Some forty plus years ago I joined a club as a beginner. Shortly after joining a senior member approached me and said, your trouble is you don’t know if you have taken a good picture or not. I agreed, he then said, print it up and put it on the wall for three months and if you can still live with it, it must be good.

I have used this method ever since. I look at a picture and think ‘could I live with this’ which helps me to spot the parts I could not live with ie wonky horizons.
 
Not sure what is meant by adding value in this context, can you elaborate?

I'm not sure, I think an element is in post production but also different ways to take a photograph of the same object or view and make it better than what other people do.
 
I'm not sure, I think an element is in post production but also different ways to take a photograph of the same object or view and make it better than what other people do.
Which is exactly my point, why shoot what everyone else shoots and look for a tiny improvement someone else missed?

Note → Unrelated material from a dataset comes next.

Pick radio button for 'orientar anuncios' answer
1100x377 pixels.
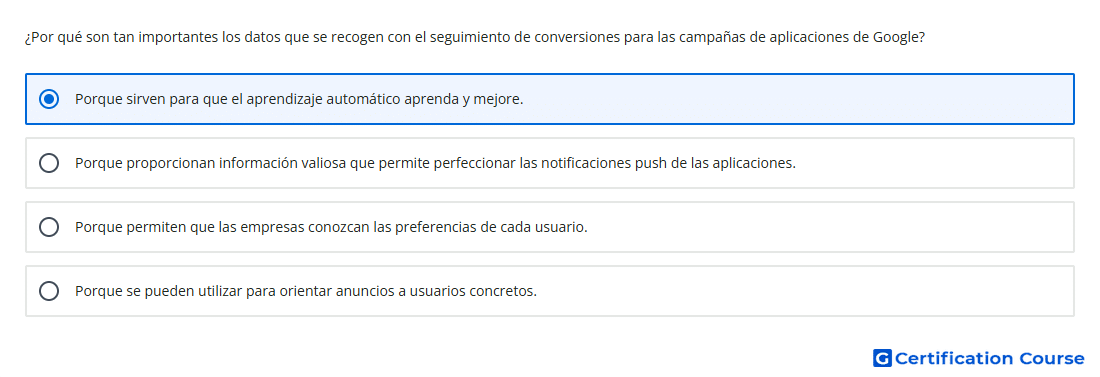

It's the camera club mentality, and it's a bit daft that you're lauding someone who offered you a view from a foot further away and can't see that others are offering a point of view from a million miles away.
 
I'm not sure, I think an element is in post production but also different ways to take a photograph of the same object or view and make it better than what other people do.

It's about 5 years since I was last in a camera club, but from experience it was the stuff that had the most impact that did well, and this is almost always true of external competitions where the judges have a matter of seconds to view each image. For prints, attention to detail (contrast, shadow and highlight detail, sharpened, etc) is critical as is presentation (no badly cut mounts, etc).

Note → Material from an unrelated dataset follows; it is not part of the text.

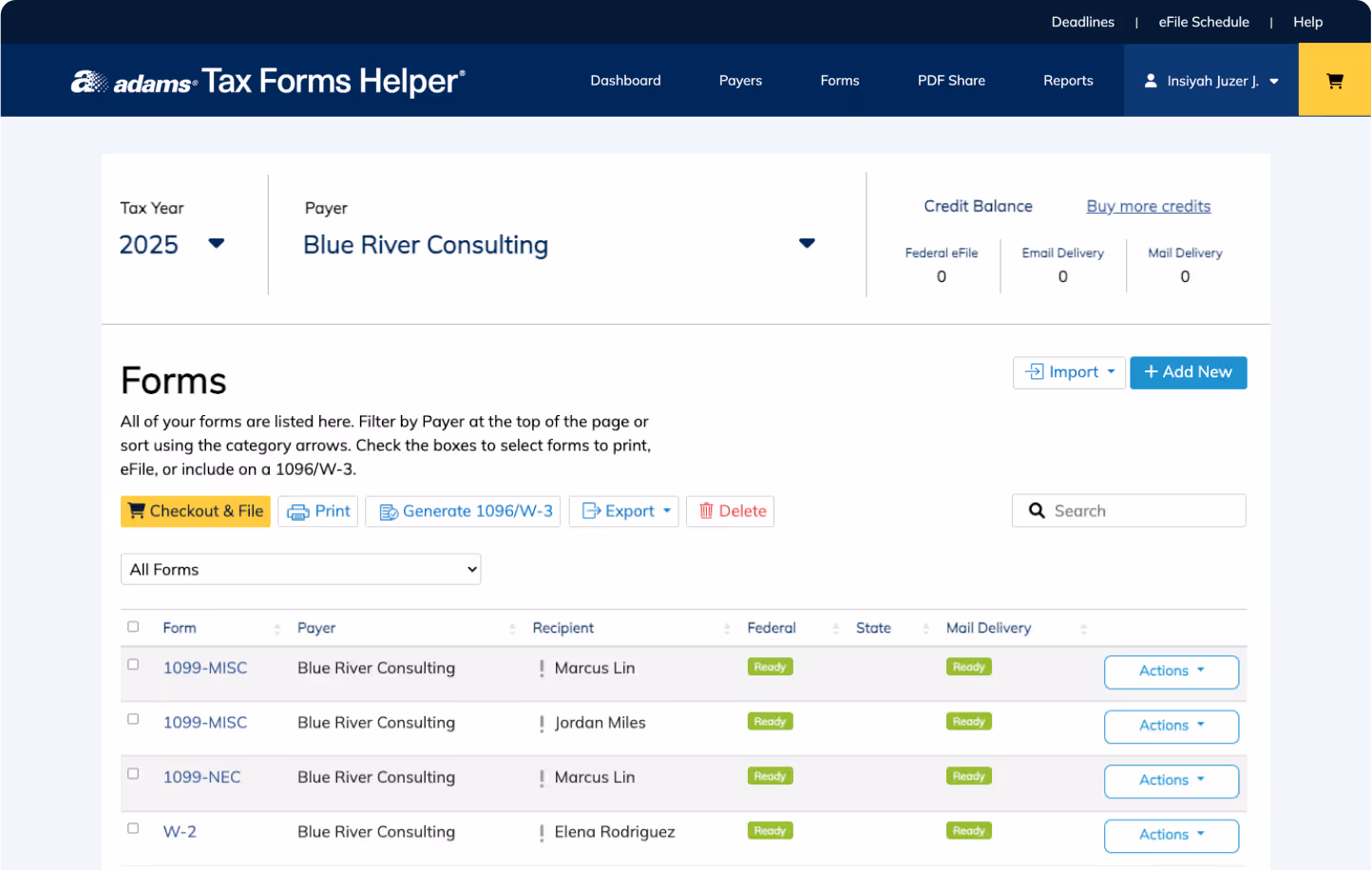Screen dimensions: 1372x870
Task: Switch to the Payers page
Action: [740, 80]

As for the image itself, trying to define what makes for a successful image is nigh in impossible as it's all down to the individual taste of the judge. Certain clubs even brief their members on what scores well with different judges but that drives certain behaviours. If you can find a stunningly unique perspective on something then by all means enter it, but I don't think there's a single solution to your question as it's all so subjective, and a successful image one week could be totally overlooked by a different judge in a different competition.